I was lucky enough to go and listen to Janis Jaffe White from Toronto Family Network a few weeks back when she visited my daughters local treatment centre. CTN (Children's Treatment Centre has been doing an amazing job of keeping us parents informed and educated on everything from the best bike or how to access camp or recreation programs and best of all how to work co-oportiviely with your school to ensure your child's needs are met and they are set up to succeed.
I want to share here some tips I learned form Janis. If you live in Ontario and your child has an IEP you will likely find some great information here.
A) Aware - be involved and aware with what going on at school for your child. Be informed on the current education law. Highlights of Regulation 181/ Section 98 also read this document here in all it's detail Education Act 181/98
B) Be there! - never pass up on an IEP or IPRC meeting at school. It's your chance to ask your questions, advocate for your child and sing your child's strengths, affinities and needs. Some schools may tell you that the these meetings are not needed after the initial meeting but there is usually value in sitting down even if placement for your child isn't changing at least once a year.
C) Communicate. Share your ideas, ask questions and listen.
If your child has additional needs she requires good teaching, differentiated instructions but they also need able bodied mentors. All these things can be provided at your home school with your child's siblings and neighbourhood friends by their side.

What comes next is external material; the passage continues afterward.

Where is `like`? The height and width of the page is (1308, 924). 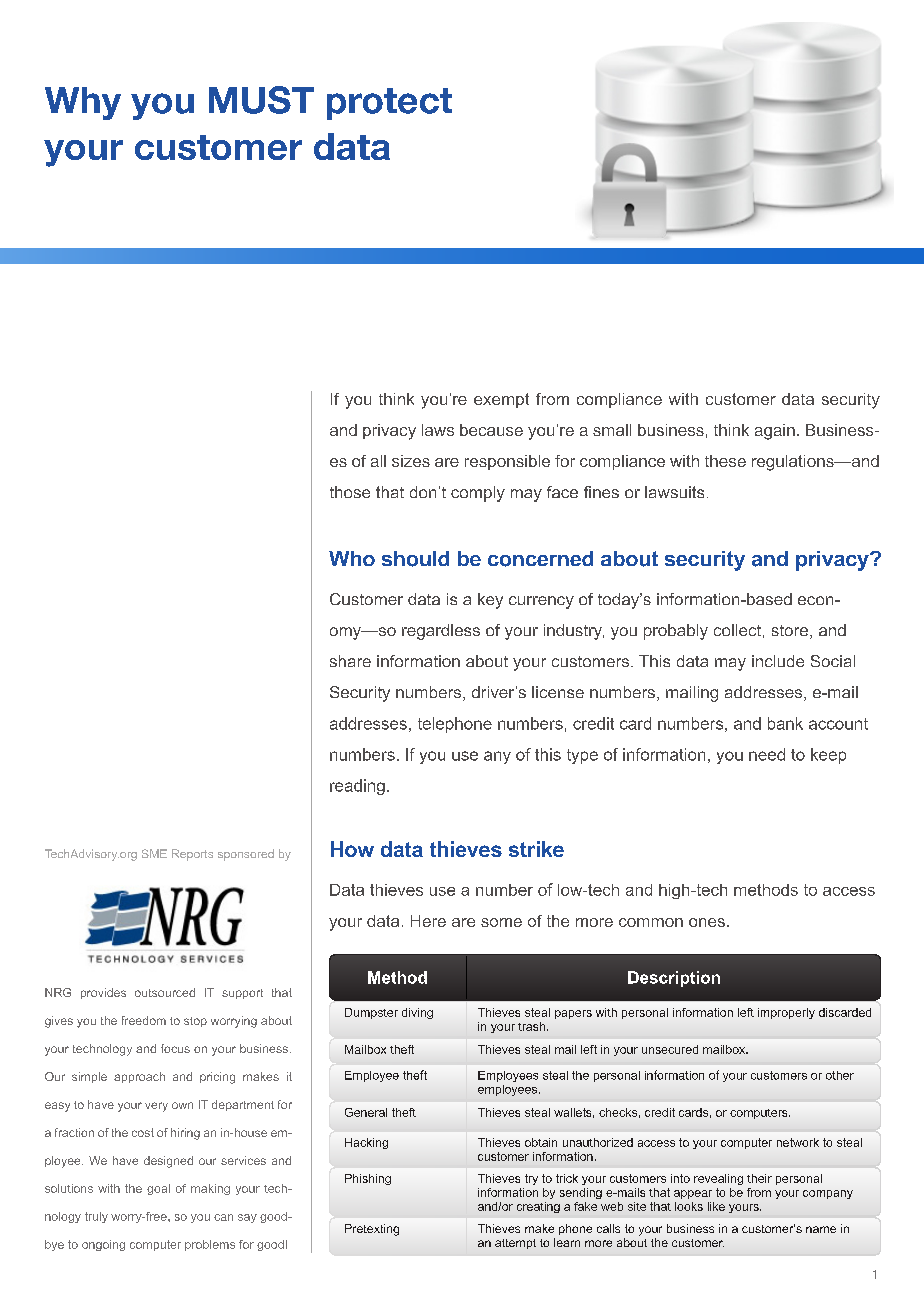 like is located at coordinates (716, 1206).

You should never waive your annual IPRC meeting, you should use this time to discuss your child's strengths and needs. With your written permission the IEP can also be discussed at the IPRC meeting.

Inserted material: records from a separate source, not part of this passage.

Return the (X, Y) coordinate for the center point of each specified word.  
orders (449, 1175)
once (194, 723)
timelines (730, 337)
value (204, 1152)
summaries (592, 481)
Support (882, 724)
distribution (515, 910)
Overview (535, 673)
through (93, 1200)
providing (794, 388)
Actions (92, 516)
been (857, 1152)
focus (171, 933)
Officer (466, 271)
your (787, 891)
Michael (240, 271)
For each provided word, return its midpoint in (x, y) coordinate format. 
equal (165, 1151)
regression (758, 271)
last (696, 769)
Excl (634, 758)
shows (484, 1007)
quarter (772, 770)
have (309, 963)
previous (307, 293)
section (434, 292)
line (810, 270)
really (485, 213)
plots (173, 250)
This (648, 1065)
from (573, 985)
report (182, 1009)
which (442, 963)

According to regulations 181 section 98 an educational assessment can be done annually prior to the IPRC meeting and the results can also be discussed at the meeting. Your school my say this is impossible as there is a big wait list for that type of assessment but it does not always have to be formal physiological assessment. It could be a simple math or writing assessment completed by the home room teacher or SERT. This meeting should be more then 15 minutes if it's set up that way and you didn't finish you have a right to ask to have the meeting reconvene. You may want to tell them that you looking to have a longer discussion if they initially set up a 15 minute meeting.
Also according to 181/98 you are required to get a copy of all documents 10 days prior to the meeting.
At the meeting you will also meet and decide if your child should be an exceptional student.
Your allowed to bring a support person with you, if your child has complex needs there is likely someone on your child's team that supports you that could come with you. This support person could be a neighbour or friend even. You can even print out the education act and bring that with you.
You also have a right to ask for an alternate time if they date and time the meeting is set up for doesn't work with your schedule. I won't want this meeting to happen without myself present for my daughter and I'm sure you won't want to miss it either.
If your told your child should be in a community classroom and you have a choice or classroom A classroom B. PLEASE know there is always another option your home school is also your child's right and is always an option to your child!
Probably the most important thing I learned is don't be shy to tell the school you know your rights sometimes that is necessary to share. Goes a long way although most educators want to do right by our kids there is a lot of pressure in my daughters school board for these kids to attend community classes whether or not it's part of the child or family vision. This pressure was their even though she was making great strides right here at her home school in kindergarten.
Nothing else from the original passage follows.